The United Nations General assembly passed a resolution on Friday asking Israel to pay over $850 million in damages to Lebanon for the 2006 oil spill that occurred because of an attack by the Israeli air force. The resolution, approved by 170 members of the council, was denied by six members while three members abstained from voting.

Israel, the U.S., Canada, Australia, Micronesia and Marshall Islands voted "no" for the resolution, which is not legally binding but represents the general opinion of the other world leaders, according to The Associated Press (AP). The U.N. resolution said that the destruction of the tanks caused an “environmental disaster,” leading to an oil slick covering the entire coast of Lebanon and extended to the Syrian coastline.

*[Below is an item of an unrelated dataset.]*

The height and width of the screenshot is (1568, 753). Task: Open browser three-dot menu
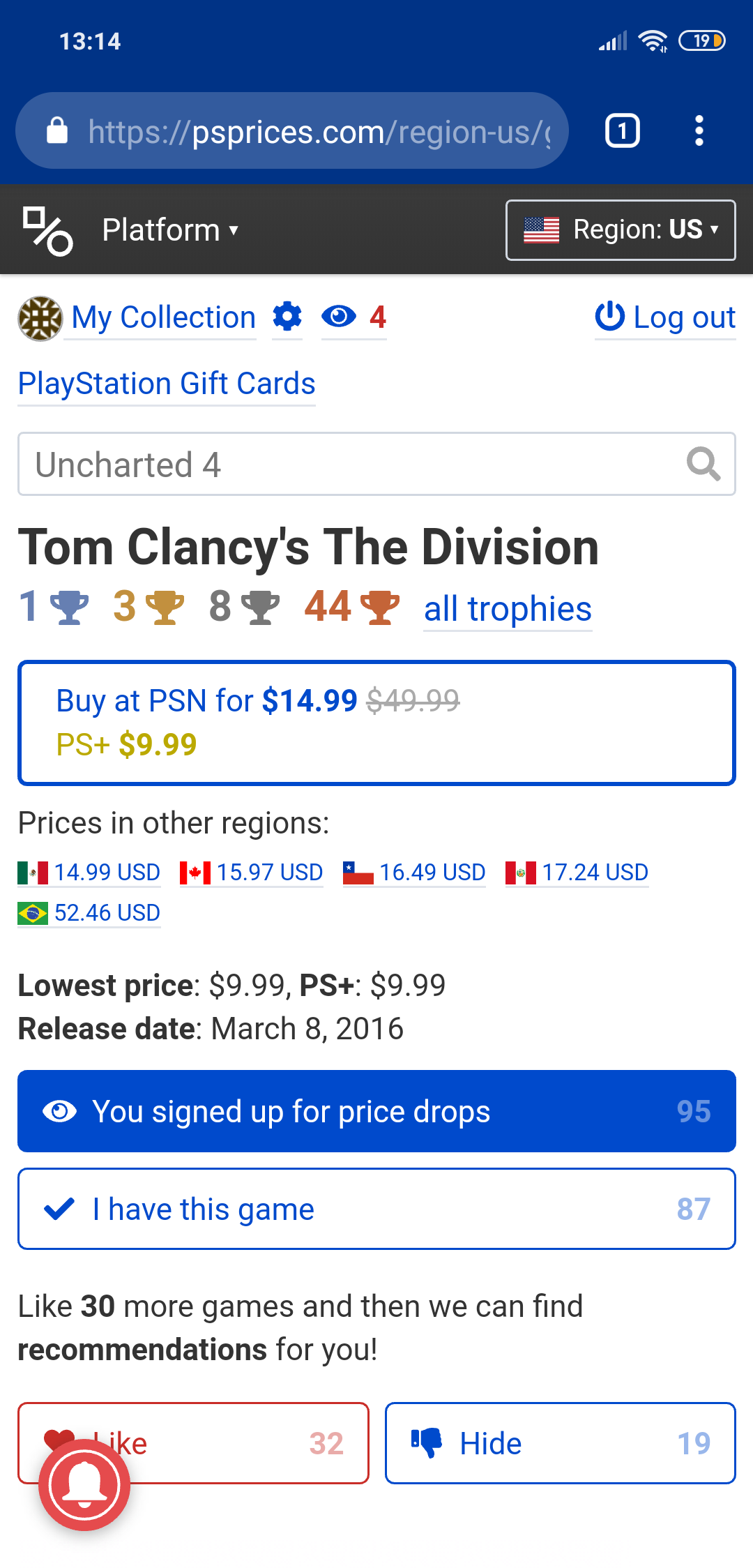(x=699, y=131)
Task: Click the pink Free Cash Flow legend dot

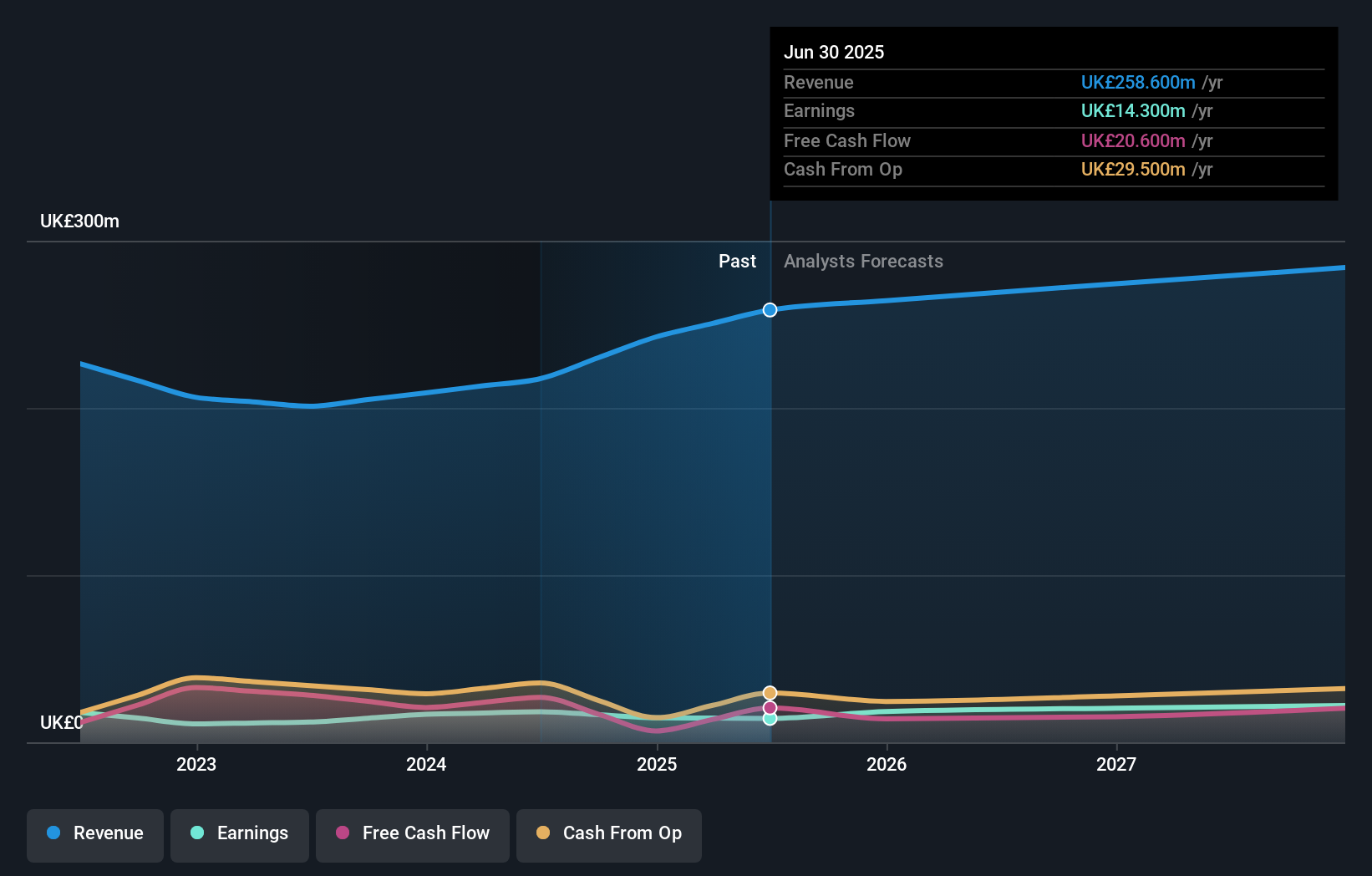Action: pos(343,833)
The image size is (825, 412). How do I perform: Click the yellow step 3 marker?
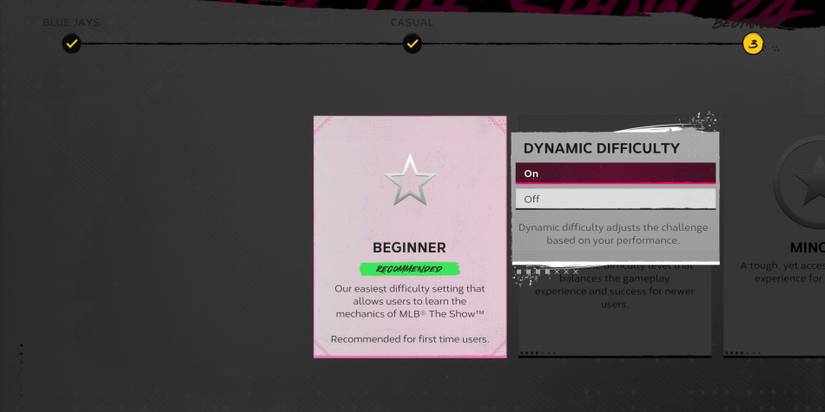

The U.N. Mission for Israel said that the resolution is biased against Israel. "Israel immediately responded to the oil slick incident by cooperating closely with the United Nations Environment Programme, as well as other UN agencies and NGOs, addressing the environmental situation along the coast of Lebanon," Israel said in a statement, according to AP, adding: "This resolution has long outlived the effects of the oil slick, and serves no purpose other than to contribute to institutionalizing an anti-Israel agenda at the UN."

According to a report in August by U.N. Secretary-General Ban Ki-moon, studies had estimated that the damage to Lebanon was worth $856.4 million in 2014 and the report had asked Israel to offer a "prompt and adequate compensation" for it.

"The secretary-general expressed grave concern at the lack of any acknowledgment on the part of the government of Israel of its responsibilities vis-a-vis reparations and compensation" to Lebanon and Syria, the resolution said, according to AP.

Lebanese U.N. Ambassador Nawaf Salam said, according to AP, that the resolution was a “major progress.” 

“The resolution also paves the way for further compensation into other areas of damages, such as health, ecosystem services as habitat, potential ground water examination and marine diversity,” Salam said, according to The Daily Star, a Lebanese newspaper, adding: "Furthermore, its adoption asserts the will of the overwhelming majority of the international community to hold countries responsible for their wrongful international acts, a clear manifestation of which is Israel’s attacks on the Jiyyeh electric power plant in 2006.”